• Work instruction 1:
From the reflection on manna and character, list every quality the writer says they would have less of if they had never had their children.
• Work instruction 2:
Continue the reflection on manna and character, picking up after its last sentence.

Perhaps that is actually a good thing—not necessarily the slipping, but the struggle it pushes me into (which reveals my helplessness and ends in my crying out). The battle for awe, for joy, for peace—for God, ultimately—strengthens my desire for Him. I see the contrast between awe and “regular life” more clearly as I wrestle my way back to awe time and time again. Is this what James was suggesting? That my ongoing struggles will build endurance, that patient endurance will open my eyes to see God’s “good and perfect gifts” and see Himself as the Father of lights?

Maybe? Like my struggle for awe today, all my spiritual sight is shadowed and grows clearer only in small increments.

And that is all right.

Manna and character

My oldest is now 12!!! I can’t believe it. Here she is cutting her cake while a very anxious Jake looks on.

Some roles and jobs/careers are so much a part of our lives that we have a hard time knowing what we would be like without them. Would we be different people? Yesterday I wondered what I would be like if I’d never had my children. (I have to admit that I sometimes ask this question and think, “I’d be more peaceful!”)

Maybe I would be more peaceful, but I think I would also be less flexible, more uptight, more serious in a not-good way. I’d be less aware of my own faults, less willing to seize joy in the unexpected, and less willing to expose my messiness (literal and figurative) to others.

God has given me an amazing gift for my character in the form of my children.

In any role that is so much a part of us that we can’t imagine life without it, it can be easy to forget that this role is a gift, not just a gift for others or a gift that brings enjoyment to US, but a gift that is meant to shape us and remind us.

When the Israelites were in the wilderness, gathering manna morning after morning (except on the Sabbath), they forgot that the manna was a gift. They forgot that it was the very thing that kept them alive. They forgot that the manna was teaching them some incredibly important principles:

  1. To trust God in the moment. He was already providing direction with the pillar of cloud/fire. Now He was taking it to an even deeper level and reminding them that even their daily food was a gift from His hand. Without Him, they would not survive, but He had promised to provide for them—and that promise applied to even the food they ate.
  2. To believe that God will continue to provide. The Israelites tried to do what we ALL do when we’re given a gift: they tried to hold onto it, to hoard it. They thought of it as THEIRS. But hoarding the manna didn’t work. The extra had worms the very next morning. It stunk!

• Dataset content:
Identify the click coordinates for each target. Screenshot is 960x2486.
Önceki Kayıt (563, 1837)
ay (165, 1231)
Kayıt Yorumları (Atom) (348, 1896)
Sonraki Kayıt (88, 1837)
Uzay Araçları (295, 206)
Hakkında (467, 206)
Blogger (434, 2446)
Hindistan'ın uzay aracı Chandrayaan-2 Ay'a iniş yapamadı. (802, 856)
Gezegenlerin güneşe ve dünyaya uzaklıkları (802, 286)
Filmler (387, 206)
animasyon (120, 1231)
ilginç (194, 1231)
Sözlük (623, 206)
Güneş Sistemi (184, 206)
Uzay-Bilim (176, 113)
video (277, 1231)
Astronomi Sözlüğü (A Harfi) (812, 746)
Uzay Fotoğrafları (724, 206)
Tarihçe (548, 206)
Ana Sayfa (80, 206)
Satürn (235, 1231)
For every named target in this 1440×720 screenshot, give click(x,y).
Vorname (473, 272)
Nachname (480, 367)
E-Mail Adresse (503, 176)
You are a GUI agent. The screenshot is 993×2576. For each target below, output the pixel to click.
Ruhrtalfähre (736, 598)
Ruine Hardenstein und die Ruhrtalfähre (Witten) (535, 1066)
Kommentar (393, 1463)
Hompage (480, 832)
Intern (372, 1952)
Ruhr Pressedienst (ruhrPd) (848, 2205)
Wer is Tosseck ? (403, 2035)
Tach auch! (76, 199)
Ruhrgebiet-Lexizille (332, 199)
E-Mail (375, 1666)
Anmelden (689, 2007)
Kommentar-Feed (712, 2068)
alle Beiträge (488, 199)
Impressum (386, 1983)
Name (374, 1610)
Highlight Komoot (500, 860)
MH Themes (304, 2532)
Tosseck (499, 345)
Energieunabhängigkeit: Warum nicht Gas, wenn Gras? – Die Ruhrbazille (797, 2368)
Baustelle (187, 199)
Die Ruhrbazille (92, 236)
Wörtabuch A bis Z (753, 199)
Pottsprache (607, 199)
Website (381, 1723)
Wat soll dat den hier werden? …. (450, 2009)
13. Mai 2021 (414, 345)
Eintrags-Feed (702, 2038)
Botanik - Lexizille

• Task output 1:
- Flexibility
- Awareness of their own faults
- Willingness to seize joy in the unexpected
- Willingness to expose their messiness (literal and figurative) to others

• Task output 2:
  3. To be grateful, to remember it’s a gift and not take it for granted—or worse, to complain about it. God told Moses to preserve some manna in a jar. “’Let … it be kept throughout your generations, so that they may see the bread with which I fed you in the wilderness, when I brought you out of the land of Egypt.’” Ex. 16:32.
  4.  To be creative with what God gave them. He told them they could bake or boil, even shape it into cakes. Maybe some of the Israelite men even figured out how to grill it! God knows our tastebuds. (In Deuteronomy 14:26 God talks about celebrating the tithe to the Lord. He tells the people to enjoy “whatever [their] appetite craves.”) The manna was good to the taste already, but God gave them freedom to create other flavors with it.

That certainly isn’t an exhaustive list, but I can learn a lot from just these four things. After gathering manna for years upon years, the Israelites got pretty used to it. They thought of it simply as a job they had to do every day. It gave them food. It had to be done, blah, blah, blah.

Sometimes I have the same attitude toward my roles—my gifts. Being a wife, mother, writer, tutor, friend, neighbor… These are GIFTS to me, and with each gift come lessons that are meant to make me more and more like Christ.

Lord, help me to trust You in each moment for all my roles. Help me to trust that You will never leave me on my own to accomplish the work that You’ve called me to do. Help me to be grateful for it, and help me, please, to be creative in it, to take great JOY in it. And, finally, Lord, may I be shaped through it to look more like You.